First it was the migraine headaches that put off Marlee McKean’s college career.
Marlee had struggled with the debilitating headaches in high school. Stress sometimes causes them, she says. When she started at a four-year school, the new environment and huge class sizes were too much for her. She tried working with advisors at the school, but modifications to her schedule that might have allowed her to continue were not available. The stress and resulting headaches were a one-two punch that knocked her out of Round One of college.
Not one to give up, the 25-year-old Salt Lake City resident looked around, heard great things about Salt Lake Community College and decided to give it a try. “I came here, and everyone was super nice and accommodating,” Marlee says. “It’s like a community. I like how small it is. You know everyone. I feel like the teachers actually know me and I am getting the feedback I need.”
Inspired by parents who were both nurses and by a doctor who was finally able to help Marlee gain some control over the headaches, she decided to go into nursing. At the beginning of 2020, Marlee was on her way toward completing the Certified Nursing Assistant program at SLCC’s Jordan Campus.
And then the COVID-19 pandemic hit. SLCC, like other colleges, went to remote learning in as many areas as possible, but some hands-on, in-person labs had to be temporarily shuttered, including the Certified Nursing Assistant program. Marlee continued full time as a nanny, waiting for the moment when restrictions would ease enough for her to return to in-person labs on campus.
When students were allowed back, everyone was in full PPE gear (personal protective equipment) – masks, gowns, gloves – and instructors had to sit in the hall while students demonstrated required skills before passing off to the next level of study. “It was a big change for us,” says Candace Williams, an associate professor in the nursing program. Regulated by the Utah Nursing Assistant Registry, hands-on, in-person clinicals at outside facilities have for now been replaced by passing off on skills in front of Candace and her colleagues. These days, with the state in the yellow “low-risk” phase, that means Candace can be in the same room as students, and everyone wears masks without requiring full PPE.

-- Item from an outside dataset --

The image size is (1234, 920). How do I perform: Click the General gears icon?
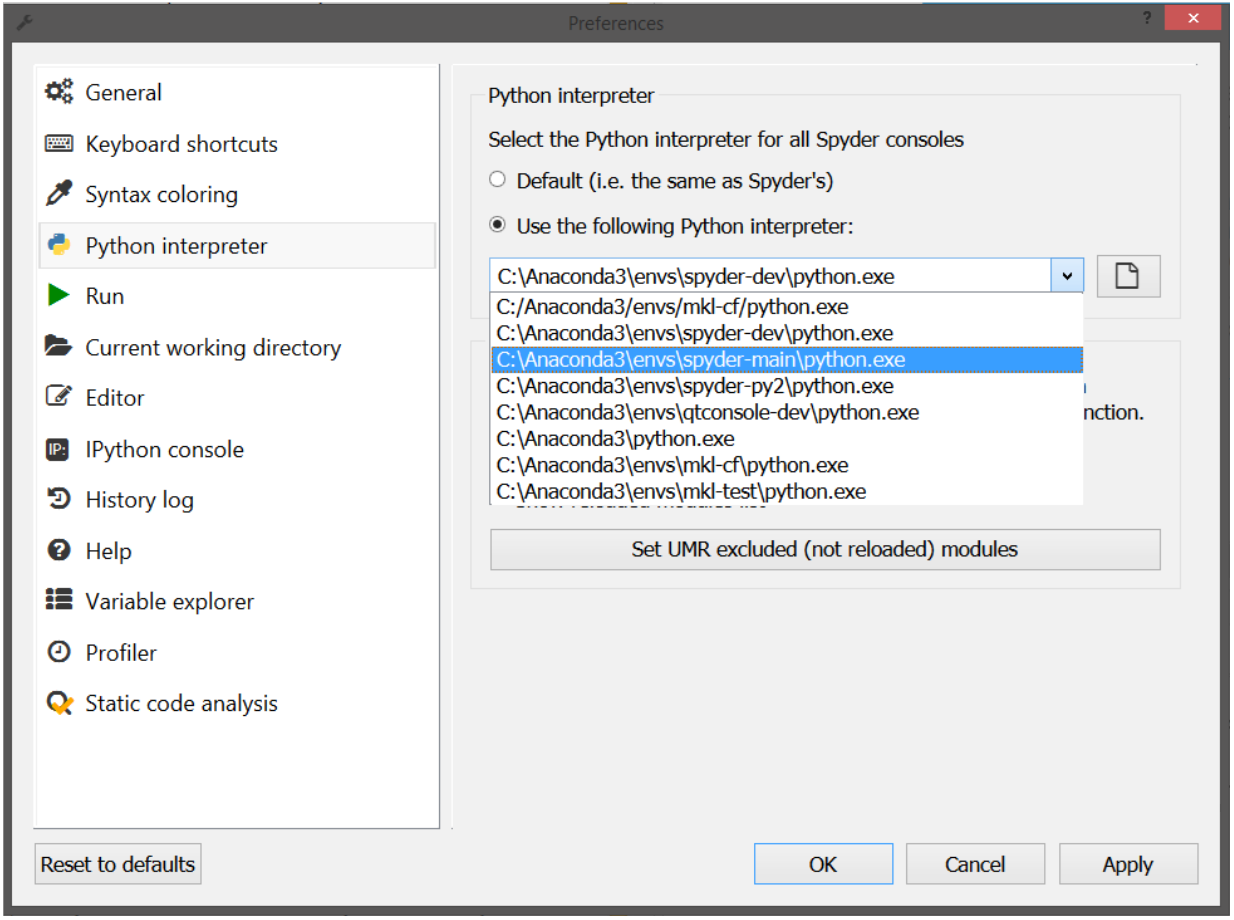59,92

Dressed in shorts and a thin hoodie on a warm June day, Marlee works with the mannequin “Mr. Smith” on several skills, like helping him transfer from a hospital bed to a wheelchair – it’s a lot more complicated than it looks. After this summer, she plans on applying to SLCC’s nursing program, not wanting to put it off if she isn’t forced to by the pandemic and a state return to an orange moderate-risk phase. “I just want to get to something I enjoy doing,” she says. “I want to get out there and do what I want to do.”